Consignes
(a) Indiquez si chacune des affirmations suivantes concorde avec le texte sur les call centers. Répondez par oui ou par non en citant textuellement les mots du texte qui permettent de trancher : (i) Damien a travaillé en call center pendant trois ans et demi. (ii) Sophie est télétravailleuse dans le sud de Barcelone. (iii) Le turn-over est plus faible dans les call centers qu’ailleurs.
(b) Transcrivez fidèlement le passage du texte sur les call centers qui va de « Pour autant, rien » jusqu’à « les postes vacants. » inclus.

Call Center Français DépressionDes emplois du temps très flexibles et connus peu de temps à l’avance, la difficulté d’avoir une vie sociale en dehors du travail, et des chefs toujours plus exigeants : des conditions de travail qui conduisent les employés à démissionner au bout de seulement quelques mois, d’autant que le salaire ne dépasse parfois même par les 1100 € par mois pour 40 heures de travail. Par ailleurs, ces emplois, prisés par les jeunes récemment installés en Catalogne, ne sont bien souvent pas pris au sérieux. « Beaucoup viennent ici pour faire la fête et du coup on se retrouve avec des personnes non fiables, toujours en retard ou encore embrumés de la veille », constate Damien, qui a travaillé en call center pendant 3 ans et demi.

Pour autant, rien de quoi mettre en danger l’équilibre de ces entreprises. « Il y a beaucoup d’absentéisme, mais en fait ils n’en ont rien à faire. Ils sont là, ils t’exploitent pendant quelque temps, et après quand tu pars il y en a toujours d’autres qui arrivent », analyse Sophie, télétravailleuse dans le nord de Barcelone. En effet, si le turn-over au sein des call centers est beaucoup plus élevé qu’ailleurs, ce n’est pas un problème : il y aura toujours des candidats, et en nombre, pour venir occuper les postes vacants.

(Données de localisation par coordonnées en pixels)
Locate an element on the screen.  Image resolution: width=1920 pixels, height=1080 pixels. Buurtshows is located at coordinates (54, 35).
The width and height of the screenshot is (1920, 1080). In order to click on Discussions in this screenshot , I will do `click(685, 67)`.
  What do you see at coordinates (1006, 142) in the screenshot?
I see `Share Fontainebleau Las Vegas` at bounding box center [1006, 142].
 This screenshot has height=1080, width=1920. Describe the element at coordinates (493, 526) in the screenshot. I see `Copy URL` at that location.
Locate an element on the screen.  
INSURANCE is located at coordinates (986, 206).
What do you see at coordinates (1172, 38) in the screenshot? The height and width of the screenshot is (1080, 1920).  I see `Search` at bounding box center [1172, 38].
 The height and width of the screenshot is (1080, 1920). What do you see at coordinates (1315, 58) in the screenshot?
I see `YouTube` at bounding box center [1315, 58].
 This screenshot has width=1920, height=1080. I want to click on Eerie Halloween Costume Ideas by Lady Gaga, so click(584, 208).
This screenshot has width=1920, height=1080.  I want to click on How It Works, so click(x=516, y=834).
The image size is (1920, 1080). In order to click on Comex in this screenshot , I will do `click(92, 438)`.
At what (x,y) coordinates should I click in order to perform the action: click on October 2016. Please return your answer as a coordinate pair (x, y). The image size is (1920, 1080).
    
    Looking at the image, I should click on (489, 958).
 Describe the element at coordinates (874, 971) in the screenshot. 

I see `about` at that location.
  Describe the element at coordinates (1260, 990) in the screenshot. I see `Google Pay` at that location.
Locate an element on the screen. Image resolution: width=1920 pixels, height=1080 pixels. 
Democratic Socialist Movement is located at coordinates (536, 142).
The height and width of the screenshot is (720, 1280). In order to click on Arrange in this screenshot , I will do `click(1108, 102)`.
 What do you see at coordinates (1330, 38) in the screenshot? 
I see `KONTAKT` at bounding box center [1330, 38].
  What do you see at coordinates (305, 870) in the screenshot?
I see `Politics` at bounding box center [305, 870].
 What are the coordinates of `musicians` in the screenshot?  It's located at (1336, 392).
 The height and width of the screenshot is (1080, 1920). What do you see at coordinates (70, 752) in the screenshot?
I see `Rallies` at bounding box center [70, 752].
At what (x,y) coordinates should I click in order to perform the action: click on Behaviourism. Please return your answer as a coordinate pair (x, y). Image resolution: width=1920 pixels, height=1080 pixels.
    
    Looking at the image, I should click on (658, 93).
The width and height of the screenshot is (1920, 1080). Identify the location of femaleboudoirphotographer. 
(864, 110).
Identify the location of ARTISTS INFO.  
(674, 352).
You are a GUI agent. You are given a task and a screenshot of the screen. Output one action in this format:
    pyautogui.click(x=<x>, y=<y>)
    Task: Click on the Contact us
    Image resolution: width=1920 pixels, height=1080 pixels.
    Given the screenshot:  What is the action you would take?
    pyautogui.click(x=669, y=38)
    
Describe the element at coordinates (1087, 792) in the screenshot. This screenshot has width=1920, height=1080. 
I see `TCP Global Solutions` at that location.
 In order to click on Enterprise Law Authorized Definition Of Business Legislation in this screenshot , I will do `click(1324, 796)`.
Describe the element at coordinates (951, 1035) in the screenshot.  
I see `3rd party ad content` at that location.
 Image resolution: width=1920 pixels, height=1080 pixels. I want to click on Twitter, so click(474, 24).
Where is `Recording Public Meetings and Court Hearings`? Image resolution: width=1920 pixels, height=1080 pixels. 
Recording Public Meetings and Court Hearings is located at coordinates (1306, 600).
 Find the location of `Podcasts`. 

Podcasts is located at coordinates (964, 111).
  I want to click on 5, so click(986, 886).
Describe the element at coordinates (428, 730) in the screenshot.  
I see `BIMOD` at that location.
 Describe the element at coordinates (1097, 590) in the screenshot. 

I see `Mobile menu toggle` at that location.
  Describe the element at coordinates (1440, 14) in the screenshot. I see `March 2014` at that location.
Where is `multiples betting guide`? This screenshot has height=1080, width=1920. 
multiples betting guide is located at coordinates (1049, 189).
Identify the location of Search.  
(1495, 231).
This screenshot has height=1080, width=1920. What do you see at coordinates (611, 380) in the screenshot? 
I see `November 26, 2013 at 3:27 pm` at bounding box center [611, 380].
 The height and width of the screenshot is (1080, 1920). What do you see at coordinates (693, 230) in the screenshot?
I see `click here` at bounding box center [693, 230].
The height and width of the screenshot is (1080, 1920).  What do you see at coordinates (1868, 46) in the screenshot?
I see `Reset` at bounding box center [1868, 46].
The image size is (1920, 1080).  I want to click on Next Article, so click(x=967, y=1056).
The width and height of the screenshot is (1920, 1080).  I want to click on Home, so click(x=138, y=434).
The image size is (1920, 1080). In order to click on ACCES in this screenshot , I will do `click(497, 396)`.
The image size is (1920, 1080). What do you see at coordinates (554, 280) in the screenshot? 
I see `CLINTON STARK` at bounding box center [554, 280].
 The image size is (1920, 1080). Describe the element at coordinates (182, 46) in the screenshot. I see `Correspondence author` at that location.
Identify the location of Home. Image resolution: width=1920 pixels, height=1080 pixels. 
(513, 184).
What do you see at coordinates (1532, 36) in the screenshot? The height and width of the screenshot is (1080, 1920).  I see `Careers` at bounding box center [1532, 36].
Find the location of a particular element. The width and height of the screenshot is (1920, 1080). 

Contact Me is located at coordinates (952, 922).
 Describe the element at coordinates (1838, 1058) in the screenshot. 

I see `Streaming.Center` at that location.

Corrigé
(a)
(i) Oui : « qui a travaillé en call center pendant 3 ans et demi ».
(ii) Non : « télétravailleuse dans le nord de Barcelone ».
(iii) Non : « le turn-over au sein des call centers est beaucoup plus élevé qu’ailleurs ».

(b)
Pour autant, rien de quoi mettre en danger l’équilibre de ces entreprises. « Il y a beaucoup d’absentéisme, mais en fait ils n’en ont rien à faire. Ils sont là, ils t’exploitent pendant quelque temps, et après quand tu pars il y en a toujours d’autres qui arrivent », analyse Sophie, télétravailleuse dans le nord de Barcelone. En effet, si le turn-over au sein des call centers est beaucoup plus élevé qu’ailleurs, ce n’est pas un problème : il y aura toujours des candidats, et en nombre, pour venir occuper les postes vacants.